Ticket #4406 (closed defect: fixed)

Opened 7 years ago

Last modified 4 years ago

XO leaves trash on USB sticks

Reported by: gnu Owned by: tomeu
Priority: high Milestone: Future Release
Component: sugar-datastore Version: Development build as of this date
Keywords: Cc: william.waddington@…, ffm, Eben, krstic, christianmarc
Action Needed: never set Verified: no
Deployments affected: Blocked By:
Blocking:

Description

B4, Build 611, Q2D01.

I thought Macintoshes were bad, dropping crumbs of garbage all over your USB drive whenever you plug it into a Mac. Now the OLPC is doing the same ugly thing -- but four times as bad.
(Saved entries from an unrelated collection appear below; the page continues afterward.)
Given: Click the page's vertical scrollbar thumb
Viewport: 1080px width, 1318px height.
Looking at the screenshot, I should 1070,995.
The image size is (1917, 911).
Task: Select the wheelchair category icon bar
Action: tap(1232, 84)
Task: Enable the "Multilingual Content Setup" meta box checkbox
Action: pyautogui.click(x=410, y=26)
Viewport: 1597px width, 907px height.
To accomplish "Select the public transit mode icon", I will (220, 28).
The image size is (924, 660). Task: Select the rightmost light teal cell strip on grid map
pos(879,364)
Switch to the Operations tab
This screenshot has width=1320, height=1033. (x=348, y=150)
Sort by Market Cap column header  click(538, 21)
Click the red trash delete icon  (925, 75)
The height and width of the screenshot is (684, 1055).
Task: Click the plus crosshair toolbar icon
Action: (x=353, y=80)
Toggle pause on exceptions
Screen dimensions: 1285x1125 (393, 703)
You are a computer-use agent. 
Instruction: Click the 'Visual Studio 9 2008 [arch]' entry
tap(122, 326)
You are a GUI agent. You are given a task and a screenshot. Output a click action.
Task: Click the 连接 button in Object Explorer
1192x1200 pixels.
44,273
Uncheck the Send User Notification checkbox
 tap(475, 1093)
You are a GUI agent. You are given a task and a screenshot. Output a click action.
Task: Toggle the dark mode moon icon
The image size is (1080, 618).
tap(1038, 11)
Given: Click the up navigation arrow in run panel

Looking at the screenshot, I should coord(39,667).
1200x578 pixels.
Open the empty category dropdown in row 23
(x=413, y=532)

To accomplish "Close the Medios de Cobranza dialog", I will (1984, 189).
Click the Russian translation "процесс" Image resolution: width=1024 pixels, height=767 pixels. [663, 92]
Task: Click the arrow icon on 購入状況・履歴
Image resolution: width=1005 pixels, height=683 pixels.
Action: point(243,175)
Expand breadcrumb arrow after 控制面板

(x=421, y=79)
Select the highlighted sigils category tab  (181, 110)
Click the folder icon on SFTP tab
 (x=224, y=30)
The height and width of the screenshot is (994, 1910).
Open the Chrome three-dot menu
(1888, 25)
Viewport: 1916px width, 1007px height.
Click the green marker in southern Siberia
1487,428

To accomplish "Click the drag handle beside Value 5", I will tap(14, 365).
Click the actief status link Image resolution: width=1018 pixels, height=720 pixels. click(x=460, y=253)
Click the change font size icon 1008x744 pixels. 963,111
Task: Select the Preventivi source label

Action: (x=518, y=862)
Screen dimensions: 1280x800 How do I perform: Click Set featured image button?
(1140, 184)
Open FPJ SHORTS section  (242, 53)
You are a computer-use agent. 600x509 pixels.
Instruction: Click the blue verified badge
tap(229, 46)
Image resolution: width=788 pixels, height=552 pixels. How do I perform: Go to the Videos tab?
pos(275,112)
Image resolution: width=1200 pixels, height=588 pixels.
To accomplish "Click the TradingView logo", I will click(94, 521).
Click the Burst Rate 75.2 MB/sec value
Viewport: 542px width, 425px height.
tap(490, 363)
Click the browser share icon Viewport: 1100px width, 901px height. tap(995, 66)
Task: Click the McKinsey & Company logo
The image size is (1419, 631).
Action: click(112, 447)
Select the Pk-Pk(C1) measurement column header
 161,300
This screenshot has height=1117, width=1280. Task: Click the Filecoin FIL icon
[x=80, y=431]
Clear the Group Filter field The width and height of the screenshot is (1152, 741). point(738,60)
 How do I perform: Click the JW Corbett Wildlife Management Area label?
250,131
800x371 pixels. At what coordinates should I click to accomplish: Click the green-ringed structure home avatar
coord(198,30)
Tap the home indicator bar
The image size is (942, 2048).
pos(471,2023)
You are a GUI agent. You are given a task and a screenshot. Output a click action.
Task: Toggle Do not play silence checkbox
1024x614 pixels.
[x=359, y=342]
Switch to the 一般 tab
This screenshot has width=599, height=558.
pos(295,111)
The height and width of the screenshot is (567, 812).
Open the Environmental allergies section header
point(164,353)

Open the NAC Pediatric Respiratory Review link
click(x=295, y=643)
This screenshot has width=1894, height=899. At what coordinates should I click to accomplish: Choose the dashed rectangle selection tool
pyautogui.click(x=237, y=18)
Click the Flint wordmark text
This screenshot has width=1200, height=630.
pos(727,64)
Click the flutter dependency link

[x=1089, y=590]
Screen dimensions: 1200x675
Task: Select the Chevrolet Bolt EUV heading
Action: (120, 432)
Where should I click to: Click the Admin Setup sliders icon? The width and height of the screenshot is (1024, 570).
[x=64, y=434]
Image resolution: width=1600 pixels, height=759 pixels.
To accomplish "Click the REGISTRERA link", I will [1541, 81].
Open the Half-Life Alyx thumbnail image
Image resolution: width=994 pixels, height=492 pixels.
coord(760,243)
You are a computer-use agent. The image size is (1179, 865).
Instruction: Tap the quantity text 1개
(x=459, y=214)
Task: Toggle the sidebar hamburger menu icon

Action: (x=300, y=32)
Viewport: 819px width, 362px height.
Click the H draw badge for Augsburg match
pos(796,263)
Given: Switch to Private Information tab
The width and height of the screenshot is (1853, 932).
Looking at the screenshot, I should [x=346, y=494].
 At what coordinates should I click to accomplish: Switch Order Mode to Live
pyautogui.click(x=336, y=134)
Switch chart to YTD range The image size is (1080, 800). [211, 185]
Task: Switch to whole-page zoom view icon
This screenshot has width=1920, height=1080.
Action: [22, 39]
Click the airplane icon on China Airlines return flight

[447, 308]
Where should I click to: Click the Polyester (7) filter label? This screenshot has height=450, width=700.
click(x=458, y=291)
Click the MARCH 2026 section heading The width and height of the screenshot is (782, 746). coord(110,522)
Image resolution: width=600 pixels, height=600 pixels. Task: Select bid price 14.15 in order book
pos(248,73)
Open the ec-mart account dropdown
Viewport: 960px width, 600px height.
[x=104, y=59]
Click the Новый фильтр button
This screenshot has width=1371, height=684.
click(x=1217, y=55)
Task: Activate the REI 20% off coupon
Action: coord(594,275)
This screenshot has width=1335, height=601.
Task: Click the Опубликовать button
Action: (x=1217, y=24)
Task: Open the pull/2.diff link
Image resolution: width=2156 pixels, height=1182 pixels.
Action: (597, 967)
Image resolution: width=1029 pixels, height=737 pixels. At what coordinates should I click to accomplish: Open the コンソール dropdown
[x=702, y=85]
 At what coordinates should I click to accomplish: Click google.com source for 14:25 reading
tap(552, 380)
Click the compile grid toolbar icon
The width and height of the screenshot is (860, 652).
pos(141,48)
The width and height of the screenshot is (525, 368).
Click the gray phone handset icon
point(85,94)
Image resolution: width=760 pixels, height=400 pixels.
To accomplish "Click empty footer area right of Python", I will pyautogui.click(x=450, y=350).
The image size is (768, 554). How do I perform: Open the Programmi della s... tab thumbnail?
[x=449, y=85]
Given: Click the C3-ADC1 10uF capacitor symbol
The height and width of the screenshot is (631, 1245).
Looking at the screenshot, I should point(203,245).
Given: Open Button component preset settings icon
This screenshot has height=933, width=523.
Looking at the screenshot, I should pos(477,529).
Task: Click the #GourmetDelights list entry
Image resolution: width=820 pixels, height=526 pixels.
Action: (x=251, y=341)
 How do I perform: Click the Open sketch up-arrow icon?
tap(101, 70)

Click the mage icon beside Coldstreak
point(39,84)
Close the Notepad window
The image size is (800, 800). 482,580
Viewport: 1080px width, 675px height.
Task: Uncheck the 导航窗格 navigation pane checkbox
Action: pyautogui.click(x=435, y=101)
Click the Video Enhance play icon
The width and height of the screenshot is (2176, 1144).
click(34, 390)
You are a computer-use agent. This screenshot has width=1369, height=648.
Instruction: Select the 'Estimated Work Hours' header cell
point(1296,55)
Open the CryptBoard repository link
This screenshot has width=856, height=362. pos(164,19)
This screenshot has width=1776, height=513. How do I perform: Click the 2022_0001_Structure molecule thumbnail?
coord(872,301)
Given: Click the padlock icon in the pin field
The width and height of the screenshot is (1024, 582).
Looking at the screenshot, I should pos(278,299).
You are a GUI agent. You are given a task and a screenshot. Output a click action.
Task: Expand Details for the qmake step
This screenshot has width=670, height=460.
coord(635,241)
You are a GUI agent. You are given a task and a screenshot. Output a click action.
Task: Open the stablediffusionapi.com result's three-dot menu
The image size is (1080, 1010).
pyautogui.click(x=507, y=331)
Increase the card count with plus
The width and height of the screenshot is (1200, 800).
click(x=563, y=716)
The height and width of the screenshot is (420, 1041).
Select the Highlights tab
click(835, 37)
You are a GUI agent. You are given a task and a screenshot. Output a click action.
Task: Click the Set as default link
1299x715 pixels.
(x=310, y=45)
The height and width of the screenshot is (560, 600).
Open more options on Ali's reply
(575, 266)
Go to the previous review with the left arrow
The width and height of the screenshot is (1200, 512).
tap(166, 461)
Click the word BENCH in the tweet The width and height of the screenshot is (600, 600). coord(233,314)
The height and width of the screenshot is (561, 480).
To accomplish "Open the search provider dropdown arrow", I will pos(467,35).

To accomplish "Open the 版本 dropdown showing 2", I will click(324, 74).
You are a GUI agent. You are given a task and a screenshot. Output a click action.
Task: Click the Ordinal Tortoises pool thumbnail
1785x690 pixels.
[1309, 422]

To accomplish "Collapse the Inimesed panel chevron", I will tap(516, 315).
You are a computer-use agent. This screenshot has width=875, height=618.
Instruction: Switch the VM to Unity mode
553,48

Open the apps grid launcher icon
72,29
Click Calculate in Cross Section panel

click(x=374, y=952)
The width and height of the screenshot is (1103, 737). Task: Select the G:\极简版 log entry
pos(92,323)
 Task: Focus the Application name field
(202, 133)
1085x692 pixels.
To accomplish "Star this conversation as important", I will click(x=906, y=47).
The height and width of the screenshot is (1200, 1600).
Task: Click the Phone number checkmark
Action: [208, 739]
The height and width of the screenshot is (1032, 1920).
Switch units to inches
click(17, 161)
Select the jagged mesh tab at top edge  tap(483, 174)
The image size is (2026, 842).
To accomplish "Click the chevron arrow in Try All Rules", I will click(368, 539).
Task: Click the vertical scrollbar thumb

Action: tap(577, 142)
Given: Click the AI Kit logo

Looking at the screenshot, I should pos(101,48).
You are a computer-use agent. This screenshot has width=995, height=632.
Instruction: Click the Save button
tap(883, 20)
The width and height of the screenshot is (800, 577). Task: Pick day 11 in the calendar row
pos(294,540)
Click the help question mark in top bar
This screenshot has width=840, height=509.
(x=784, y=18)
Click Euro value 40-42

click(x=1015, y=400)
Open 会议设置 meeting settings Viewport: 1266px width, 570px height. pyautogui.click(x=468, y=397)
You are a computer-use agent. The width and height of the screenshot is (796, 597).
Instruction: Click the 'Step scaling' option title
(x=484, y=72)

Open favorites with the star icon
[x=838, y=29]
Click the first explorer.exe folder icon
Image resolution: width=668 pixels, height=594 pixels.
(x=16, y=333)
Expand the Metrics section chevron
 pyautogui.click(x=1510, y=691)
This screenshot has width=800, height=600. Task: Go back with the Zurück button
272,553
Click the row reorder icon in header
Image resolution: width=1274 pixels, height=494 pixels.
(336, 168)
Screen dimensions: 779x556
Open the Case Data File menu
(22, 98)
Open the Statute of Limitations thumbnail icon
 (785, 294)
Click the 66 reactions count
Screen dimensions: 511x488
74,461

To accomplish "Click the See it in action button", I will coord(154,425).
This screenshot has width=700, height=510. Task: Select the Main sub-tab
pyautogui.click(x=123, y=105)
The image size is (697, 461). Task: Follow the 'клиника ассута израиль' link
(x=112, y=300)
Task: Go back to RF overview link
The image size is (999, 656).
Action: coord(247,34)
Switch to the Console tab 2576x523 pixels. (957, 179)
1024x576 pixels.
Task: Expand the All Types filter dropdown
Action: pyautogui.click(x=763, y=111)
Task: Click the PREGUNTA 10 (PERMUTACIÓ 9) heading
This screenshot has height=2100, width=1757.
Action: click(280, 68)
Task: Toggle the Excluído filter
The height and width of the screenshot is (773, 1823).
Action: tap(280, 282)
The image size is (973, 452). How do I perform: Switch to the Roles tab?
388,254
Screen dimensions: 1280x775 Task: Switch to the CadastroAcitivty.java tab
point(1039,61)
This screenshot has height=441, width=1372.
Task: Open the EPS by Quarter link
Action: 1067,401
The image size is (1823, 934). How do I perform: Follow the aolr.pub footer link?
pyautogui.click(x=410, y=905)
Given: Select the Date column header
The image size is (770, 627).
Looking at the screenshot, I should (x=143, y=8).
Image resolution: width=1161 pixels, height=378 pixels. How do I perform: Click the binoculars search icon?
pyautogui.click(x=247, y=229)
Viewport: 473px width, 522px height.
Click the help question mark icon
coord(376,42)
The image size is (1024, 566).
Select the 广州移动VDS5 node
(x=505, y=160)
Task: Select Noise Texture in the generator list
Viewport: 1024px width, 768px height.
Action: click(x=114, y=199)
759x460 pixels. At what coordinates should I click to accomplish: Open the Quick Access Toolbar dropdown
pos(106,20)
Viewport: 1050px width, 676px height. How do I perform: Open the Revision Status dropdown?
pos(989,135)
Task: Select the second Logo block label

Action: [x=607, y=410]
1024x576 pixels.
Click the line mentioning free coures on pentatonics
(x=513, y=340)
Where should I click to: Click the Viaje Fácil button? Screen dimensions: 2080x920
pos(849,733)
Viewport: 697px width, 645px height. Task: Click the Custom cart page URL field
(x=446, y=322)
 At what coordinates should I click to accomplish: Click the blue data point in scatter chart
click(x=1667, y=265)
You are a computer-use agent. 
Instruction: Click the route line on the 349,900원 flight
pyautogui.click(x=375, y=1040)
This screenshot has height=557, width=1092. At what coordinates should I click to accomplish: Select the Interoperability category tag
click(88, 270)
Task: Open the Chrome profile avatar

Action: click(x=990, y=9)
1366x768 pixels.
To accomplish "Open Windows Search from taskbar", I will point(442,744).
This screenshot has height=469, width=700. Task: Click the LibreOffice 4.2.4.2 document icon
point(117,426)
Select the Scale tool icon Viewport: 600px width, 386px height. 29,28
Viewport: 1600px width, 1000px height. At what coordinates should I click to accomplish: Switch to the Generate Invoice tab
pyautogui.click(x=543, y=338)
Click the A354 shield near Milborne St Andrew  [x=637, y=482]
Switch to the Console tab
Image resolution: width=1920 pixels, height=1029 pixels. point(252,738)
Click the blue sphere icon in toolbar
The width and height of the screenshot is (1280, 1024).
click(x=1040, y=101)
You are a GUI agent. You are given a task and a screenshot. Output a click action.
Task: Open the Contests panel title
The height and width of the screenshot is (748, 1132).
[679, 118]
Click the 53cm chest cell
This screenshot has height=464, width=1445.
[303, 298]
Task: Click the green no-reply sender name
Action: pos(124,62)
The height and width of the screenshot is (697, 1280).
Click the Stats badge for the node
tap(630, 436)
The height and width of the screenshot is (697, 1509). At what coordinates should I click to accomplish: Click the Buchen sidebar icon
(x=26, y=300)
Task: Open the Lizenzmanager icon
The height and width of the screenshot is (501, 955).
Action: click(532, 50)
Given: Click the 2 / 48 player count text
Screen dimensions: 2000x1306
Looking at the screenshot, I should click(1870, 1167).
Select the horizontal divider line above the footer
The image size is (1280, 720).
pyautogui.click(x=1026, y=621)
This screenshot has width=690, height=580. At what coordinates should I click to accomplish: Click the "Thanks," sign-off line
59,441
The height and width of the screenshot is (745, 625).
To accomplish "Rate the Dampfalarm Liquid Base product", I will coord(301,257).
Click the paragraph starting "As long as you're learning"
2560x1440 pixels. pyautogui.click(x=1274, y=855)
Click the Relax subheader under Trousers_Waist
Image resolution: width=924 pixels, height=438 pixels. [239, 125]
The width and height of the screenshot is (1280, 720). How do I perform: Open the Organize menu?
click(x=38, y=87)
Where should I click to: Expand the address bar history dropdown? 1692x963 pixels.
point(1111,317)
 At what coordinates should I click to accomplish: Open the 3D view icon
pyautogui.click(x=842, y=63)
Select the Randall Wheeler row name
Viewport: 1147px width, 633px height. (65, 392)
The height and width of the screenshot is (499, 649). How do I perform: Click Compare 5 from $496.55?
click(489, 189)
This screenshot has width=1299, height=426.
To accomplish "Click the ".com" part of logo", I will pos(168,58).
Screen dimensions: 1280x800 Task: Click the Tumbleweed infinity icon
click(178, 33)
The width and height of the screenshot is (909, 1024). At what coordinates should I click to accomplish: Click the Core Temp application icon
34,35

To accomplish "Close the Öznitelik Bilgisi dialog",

On a real Linux machine (that doesn't trash USB keys), I put a single file (SimCity.xo) in the root of an otherwise empty 2GB USB key, unmounted it, and moved it to the XO. I clicked around in the Journal, trying to get it to read the USB stick. Various things did provoke the USB access light to light, though I never did see the file appear anywhere. Ultimately I rebooted the XO (it got me into a corner of the Journal that wouldn't let me out, and I couldn't unmount the USB stick, not from the dev console, and couldn't navigate to the "Unmount" pop-up because it wouldn't show me that screen). I removed the stick during the reboot, and examined it on a Linux machine. It ended up containing:

bash-3.1$ ls -la /media/COMPUSA total 16 drwxr-xr-x 3 gnu root 4096 Dec 31 1969 . drwxr-xr-x 6 root root 4096 Oct 23 03:44 .. drwxr-xr-x 3 gnu root 4096 Oct 23 2007 .olpc.store bash-3.1$ ls -la /media/COMPUSA/.olpc.store/ total 16 drwxr-xr-x 3 gnu root 4096 Oct 23 2007 . drwxr-xr-x 3 gnu root 4096 Dec 31 1969 .. drwxr-xr-x 2 gnu root 4096 Oct 23 2007 index -rwxr-xr-x 1 gnu root 107 Oct 23 2007 metainfo bash-3.1$ ls -la /media/COMPUSA/.olpc.store/index total 136 drwxr-xr-x 2 gnu root 4096 Oct 23 2007 . drwxr-xr-x 3 gnu root 4096 Oct 23 2007 .. -rwxr-xr-x 1 gnu root 2140 Oct 23 2007 config -rwxr-xr-x 1 gnu root 0 Oct 23 2007 flintlock -rwxr-xr-x 1 gnu root 12 Oct 23 2007 iamflint -rwxr-xr-x 1 gnu root 14 Oct 23 2007 position.baseA -rwxr-xr-x 1 gnu root 14 Oct 23 2007 position.baseB -rwxr-xr-x 1 gnu root 16384 Oct 23 2007 position.DB -rwxr-xr-x 1 gnu root 14 Oct 23 2007 postlist.baseA -rwxr-xr-x 1 gnu root 14 Oct 23 2007 postlist.baseB -rwxr-xr-x 1 gnu root 16384 Oct 23 2007 postlist.DB -rwxr-xr-x 1 gnu root 14 Oct 23 2007 record.baseA -rwxr-xr-x 1 gnu root 14 Oct 23 2007 record.baseB -rwxr-xr-x 1 gnu root 16384 Oct 23 2007 record.DB -rwxr-xr-x 1 gnu root 14 Oct 23 2007 termlist.baseA -rwxr-xr-x 1 gnu root 14 Oct 23 2007 termlist.baseB -rwxr-xr-x 1 gnu root 16384 Oct 23 2007 termlist.DB -rwxr-xr-x 1 gnu root 14 Oct 23 2007 value.baseA -rwxr-xr-x 1 gnu root 14 Oct 23 2007 value.baseB -rwxr-xr-x 1 gnu root 16384 Oct 23 2007 value.DB

What a load of binary trash!

The laptop shouldn't write to external USB drives at all -- unless the user writes some data to them. And when it does, it should write whatever files the user created -- no more, and no fewer. Whatever design, or lack thereof, that results in some XO program creating 19 files and two directories in place of a single file, should be redesigned.

Change History

  Changed 7 years ago by AlbertCahalan

  • priority changed from normal to high

I strongly agree, for another reason: this stuff will get messed up by non-OLPC usage; it is thus useless at best and possibly dangerous.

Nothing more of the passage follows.